→ **SOURCE TEXT**:
------------------------------------------------
While reading in news magazine Computer Sweden about all the big companies getting even bigger, and their sometimes so outdated strategies for development and business, I’m ready to agree with Brian Marick (@marick), saying that the only way being agile all the way is to start your own business. Several more people, among them Rachel Davis, said agile just won’t scale.
When companies are that big, you can make agile bubbles inside the company, networking with other agile bubbles in the company and have some changes happen. You’ll soon hit the system – HR, CEO bonuses, incitements, history, education and either you stay happy in your little agile bubble networking with your peers or you quit – and start your own business.
I still believe though you can make things happen with the mindset of the people around you in big business. I like being part of creating these agile bubbles all around, to see creative minds waken up from traditions, to dare to question ”the ways things always been around here”. That’s agile for me. Maybe you can’t turn an oil tanker around by doing Scrum, but you and your closest peers will learn a lot and have a lot more fun on the way and hopefully adding a bit more business value than usual.
Agile is a learning machine! (Chris Matts quote I think, not good at remembering who said what)
Dave Snowden (@snowded) warned us agile bubble-creators that we’re in a danger zone of change and impact right now. It’s easy to get eaten by the old system when we hit the system right. So, he’s advice is you have to stop selling agile and start talking about it in other words! Now!
And that’s what Bjarne Bogsnes (Statoil) have been doing for a long time with the Beyond Budgeting movement, inspired and maybe strengthened by the spreading of agile thinking. I bring some of his words in my backpack. ”Event driven planning” in stead of ”Calendar driven planning” might speak to business people around there. And the metaphor: Having yearly budgets is like I had only 4 weeks a year where I could ask my bank for money. If it turns out the money is not enough the years consume and investments, I have to wait until next years ”open time” til I can get more money out from the bank, no matter what happens. And I have to spend a wasteful amount of time trying to foresee what will happen the coming year.
Dave Snowden also gave us another warning and important insight – it’s easy to get idealistic, to in the systems thinking way believe you can edit the process and then expect a certain outcome. That sounds like Lean thinking in my head. Make changes in the process and you should expect a certain outcome. Lean Software Development (and Lean in general) could probably add some complexity theories and improve to stay a relevant for the complex networks we act in, where there’s no one cause and no one effect.
------------------------------------------------
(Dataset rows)
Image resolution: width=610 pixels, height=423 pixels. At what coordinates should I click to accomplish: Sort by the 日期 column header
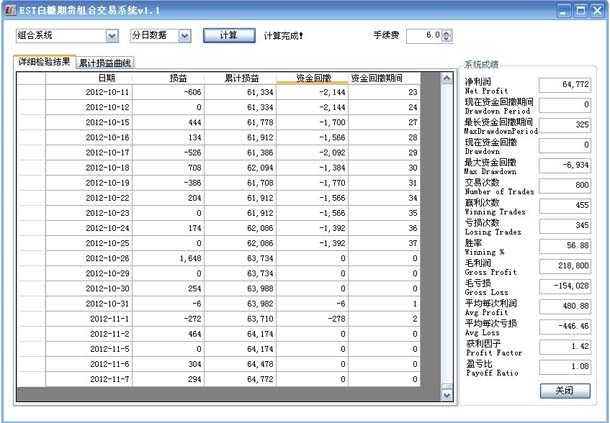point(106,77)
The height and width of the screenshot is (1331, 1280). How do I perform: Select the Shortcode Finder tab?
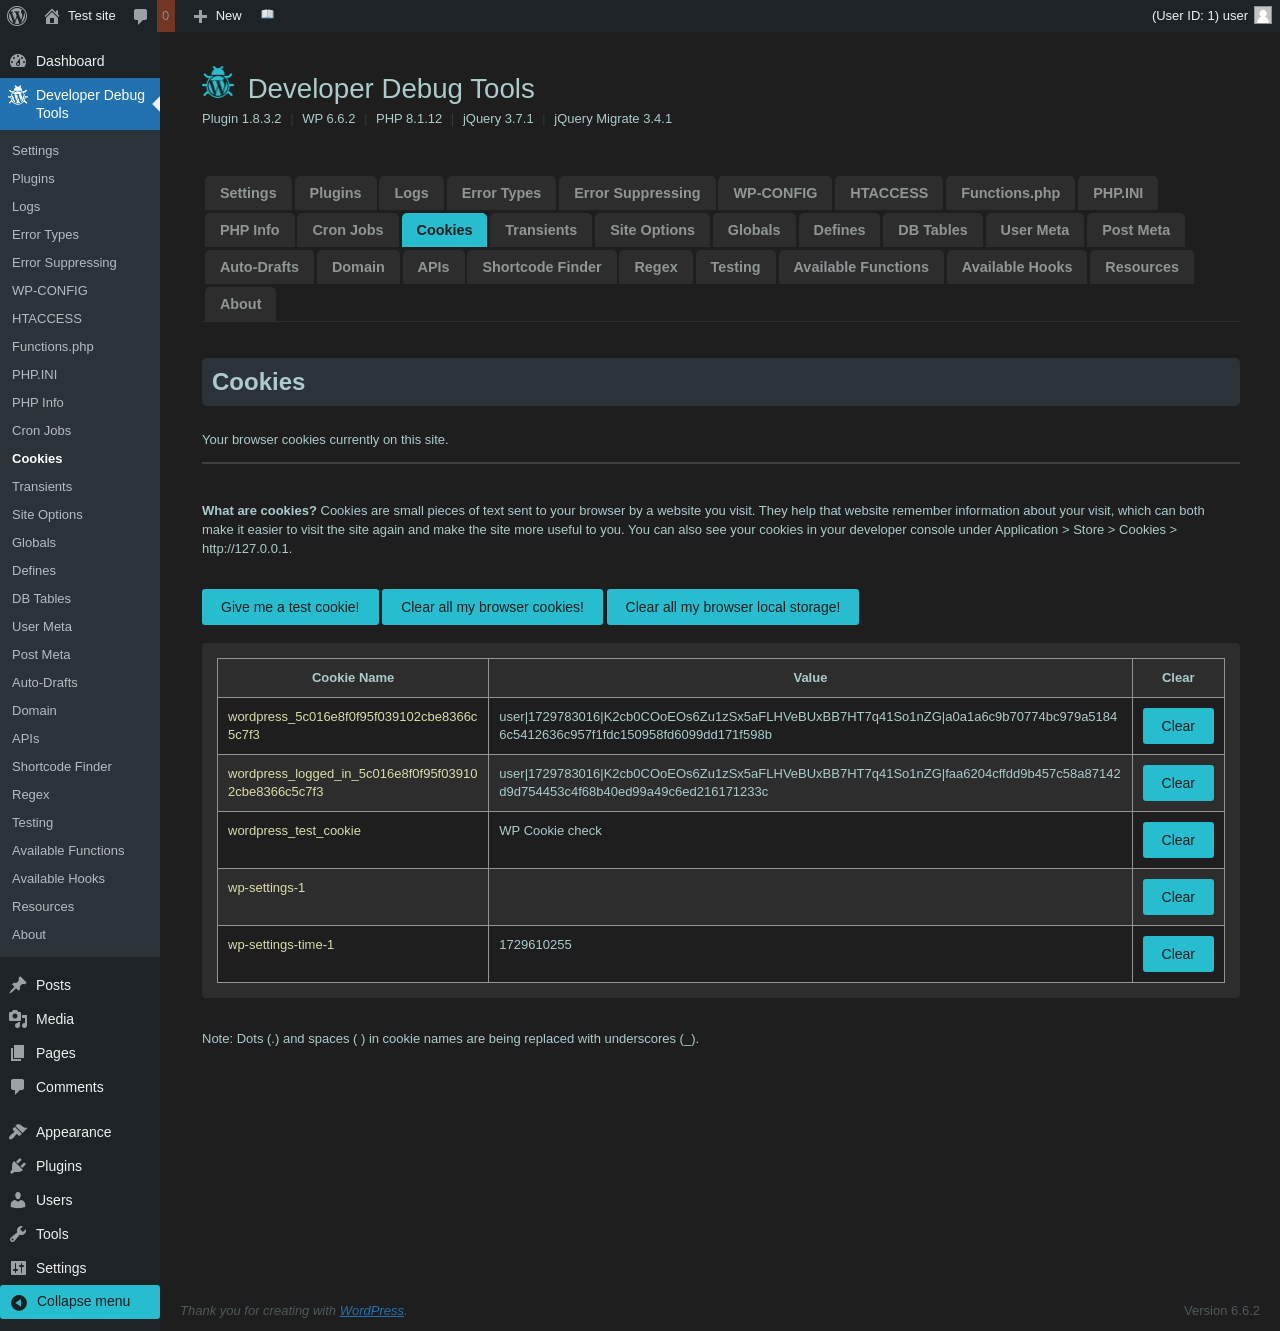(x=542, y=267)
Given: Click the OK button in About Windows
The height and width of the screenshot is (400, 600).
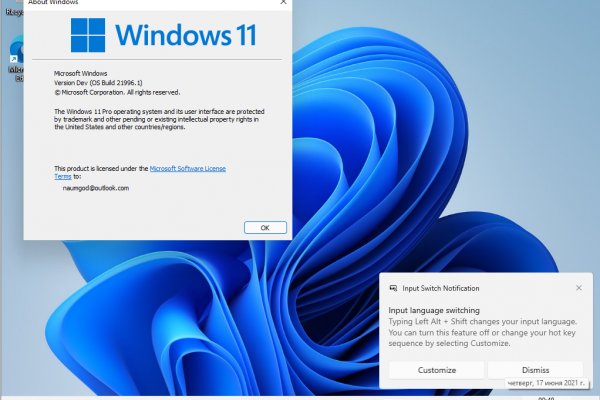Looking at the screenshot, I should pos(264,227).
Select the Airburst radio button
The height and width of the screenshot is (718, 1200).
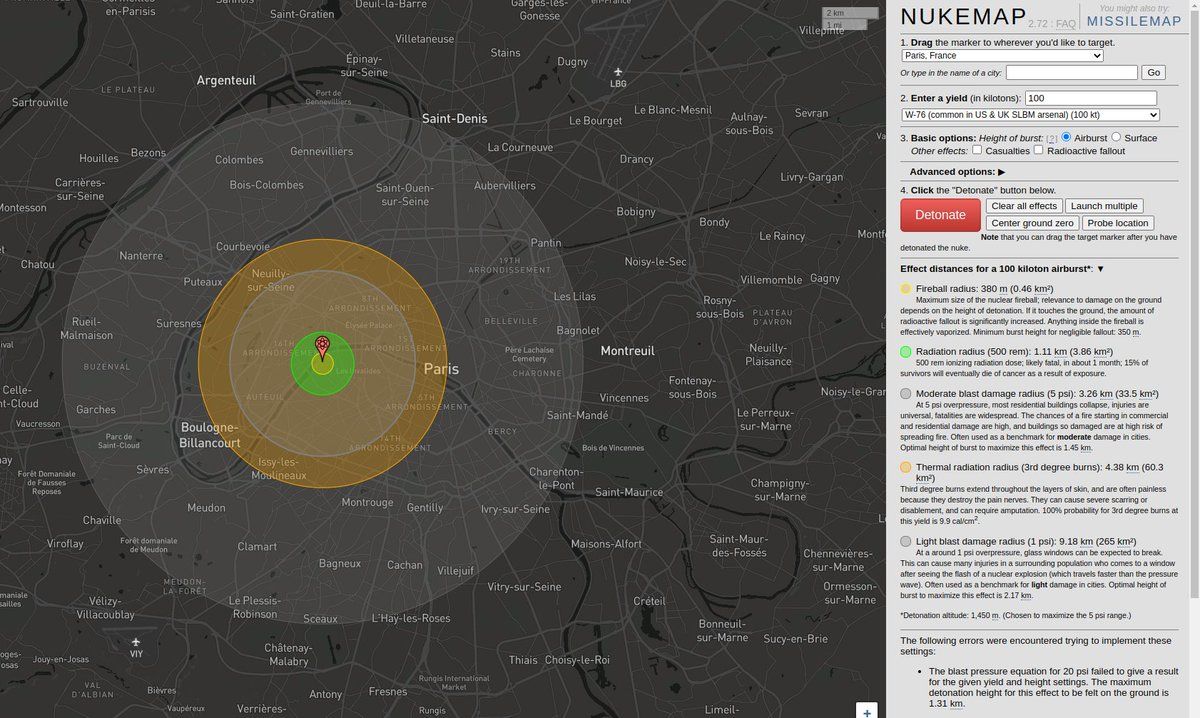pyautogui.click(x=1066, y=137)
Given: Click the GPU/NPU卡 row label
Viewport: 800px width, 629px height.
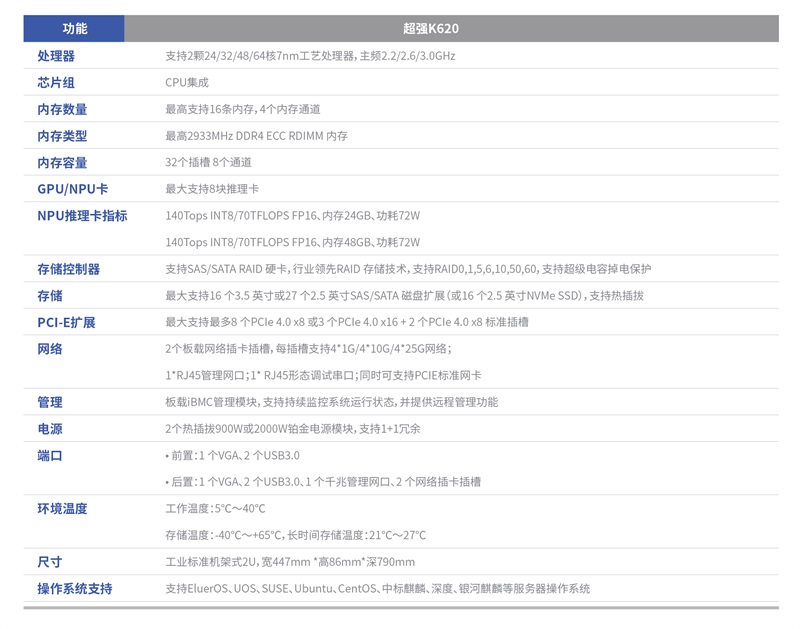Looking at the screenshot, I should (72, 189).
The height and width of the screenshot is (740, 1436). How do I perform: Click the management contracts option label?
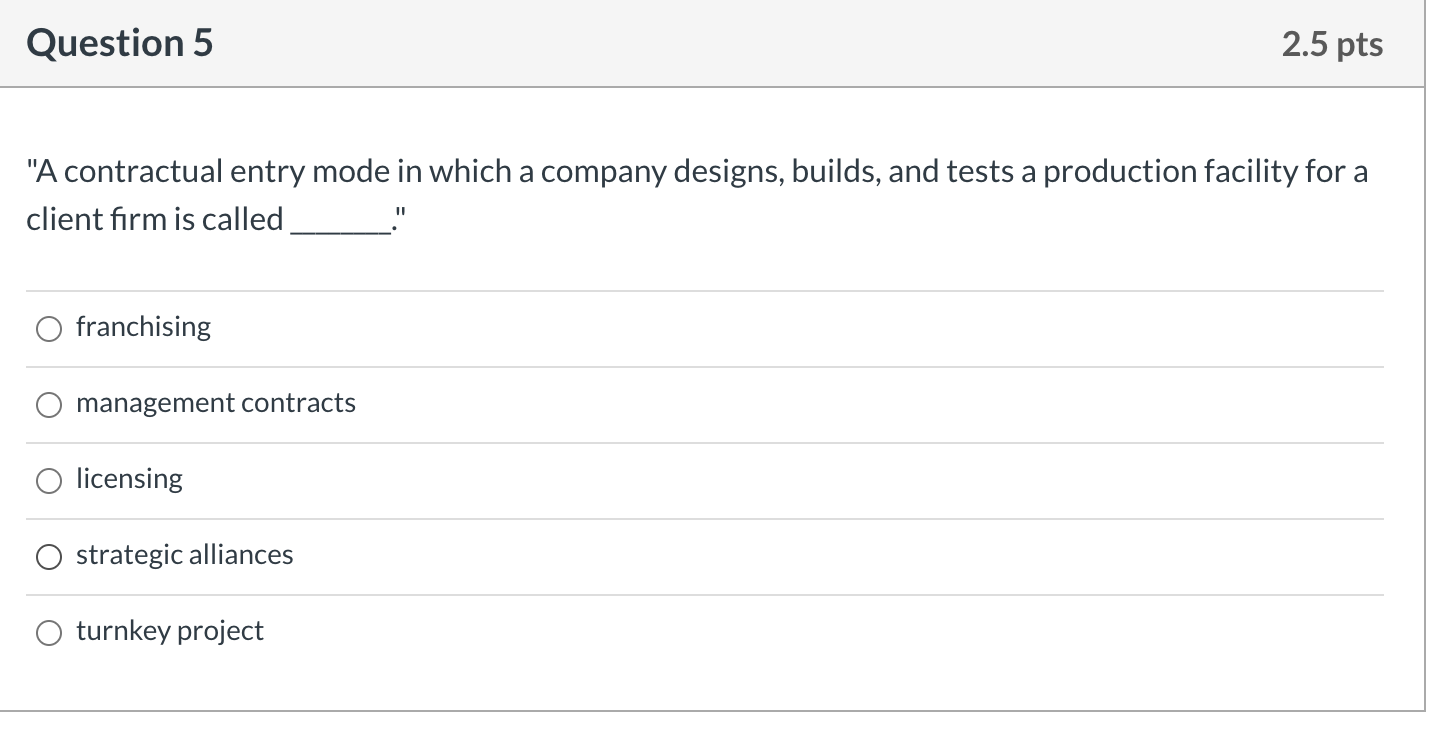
------------------------------------------------
→ **PROBLEM DETAILS**: Reproduce the passage of the blog post on agile in large companies from "When companies are" up to and including "and start your own business.".

→ **CORRECT ANSWER**:
When companies are that big, you can make agile bubbles inside the company, networking with other agile bubbles in the company and have some changes happen. You’ll soon hit the system – HR, CEO bonuses, incitements, history, education and either you stay happy in your little agile bubble networking with your peers or you quit – and start your own business.